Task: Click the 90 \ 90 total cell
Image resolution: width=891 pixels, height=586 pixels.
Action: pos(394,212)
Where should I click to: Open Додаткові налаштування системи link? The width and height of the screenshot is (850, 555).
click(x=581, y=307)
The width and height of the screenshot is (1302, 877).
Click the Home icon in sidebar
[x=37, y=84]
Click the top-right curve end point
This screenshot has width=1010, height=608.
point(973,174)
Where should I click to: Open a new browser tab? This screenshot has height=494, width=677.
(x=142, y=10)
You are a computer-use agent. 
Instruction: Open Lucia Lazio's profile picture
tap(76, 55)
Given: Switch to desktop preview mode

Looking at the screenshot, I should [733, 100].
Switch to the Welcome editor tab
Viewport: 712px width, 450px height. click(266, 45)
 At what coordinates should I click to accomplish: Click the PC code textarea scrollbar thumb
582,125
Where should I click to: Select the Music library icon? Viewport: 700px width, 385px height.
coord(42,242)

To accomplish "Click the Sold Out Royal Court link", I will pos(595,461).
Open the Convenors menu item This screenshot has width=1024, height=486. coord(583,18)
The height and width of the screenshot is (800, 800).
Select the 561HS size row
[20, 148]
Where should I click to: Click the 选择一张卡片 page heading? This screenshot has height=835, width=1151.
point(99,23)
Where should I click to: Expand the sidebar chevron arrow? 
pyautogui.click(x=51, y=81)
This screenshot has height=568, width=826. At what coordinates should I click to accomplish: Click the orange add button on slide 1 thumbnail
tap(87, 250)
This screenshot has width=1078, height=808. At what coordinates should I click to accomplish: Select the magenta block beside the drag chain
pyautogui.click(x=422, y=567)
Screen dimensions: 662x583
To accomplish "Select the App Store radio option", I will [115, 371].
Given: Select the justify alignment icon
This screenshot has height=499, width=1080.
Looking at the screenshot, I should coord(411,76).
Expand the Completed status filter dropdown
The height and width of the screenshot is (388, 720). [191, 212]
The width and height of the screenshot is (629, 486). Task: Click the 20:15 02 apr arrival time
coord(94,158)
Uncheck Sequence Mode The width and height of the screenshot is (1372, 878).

——

Convert the entries above into a Markdown table with the columns "Row" and "Text", numbering each line in order and leaving out blank lines.

* **RESPONSE TO THIS EXERCISE**:
| Row | Text |
|---|---|
| 1 | Task: Click the 90 \ 90 total cell |
| 2 | Image resolution: width=891 pixels, height=586 pixels. |
| 3 | Action: pos(394,212) |
| 4 | Where should I click to: Open Додаткові налаштування системи link? The width and height of the screenshot is (850, 555). |
| 5 | click(x=581, y=307) |
| 6 | The width and height of the screenshot is (1302, 877). |
| 7 | Click the Home icon in sidebar |
| 8 | [x=37, y=84] |
| 9 | Click the top-right curve end point |
| 10 | This screenshot has width=1010, height=608. |
| 11 | point(973,174) |
| 12 | Where should I click to: Open a new browser tab? This screenshot has height=494, width=677. |
| 13 | (x=142, y=10) |
| 14 | You are a computer-use agent.  |
| 15 | Instruction: Open Lucia Lazio's profile picture |
| 16 | tap(76, 55) |
| 17 | Given: Switch to desktop preview mode |
| 18 | Looking at the screenshot, I should [733, 100]. |
| 19 | Switch to the Welcome editor tab |
| 20 | Viewport: 712px width, 450px height. click(266, 45) |
| 21 |  At what coordinates should I click to accomplish: Click the PC code textarea scrollbar thumb |
| 22 | 582,125 |
| 23 | Where should I click to: Select the Music library icon? Viewport: 700px width, 385px height. |
| 24 | coord(42,242) |
| 25 | To accomplish "Click the Sold Out Royal Court link", I will pos(595,461). |
| 26 | Open the Convenors menu item This screenshot has width=1024, height=486. coord(583,18) |
| 27 | The height and width of the screenshot is (800, 800). |
| 28 | Select the 561HS size row |
| 29 | [20, 148] |
| 30 | Where should I click to: Click the 选择一张卡片 page heading? This screenshot has height=835, width=1151. |
| 31 | point(99,23) |
| 32 | Where should I click to: Expand the sidebar chevron arrow?  |
| 33 | pyautogui.click(x=51, y=81) |
| 34 | This screenshot has height=568, width=826. At what coordinates should I click to accomplish: Click the orange add button on slide 1 thumbnail |
| 35 | tap(87, 250) |
| 36 | This screenshot has width=1078, height=808. At what coordinates should I click to accomplish: Select the magenta block beside the drag chain |
| 37 | pyautogui.click(x=422, y=567) |
| 38 | Screen dimensions: 662x583 |
| 39 | To accomplish "Select the App Store radio option", I will [115, 371]. |
| 40 | Given: Select the justify alignment icon |
| 41 | This screenshot has height=499, width=1080. |
| 42 | Looking at the screenshot, I should coord(411,76). |
| 43 | Expand the Completed status filter dropdown |
| 44 | The height and width of the screenshot is (388, 720). [191, 212] |
| 45 | The width and height of the screenshot is (629, 486). Task: Click the 20:15 02 apr arrival time |
| 46 | coord(94,158) |
| 47 | Uncheck Sequence Mode The width and height of the screenshot is (1372, 878). |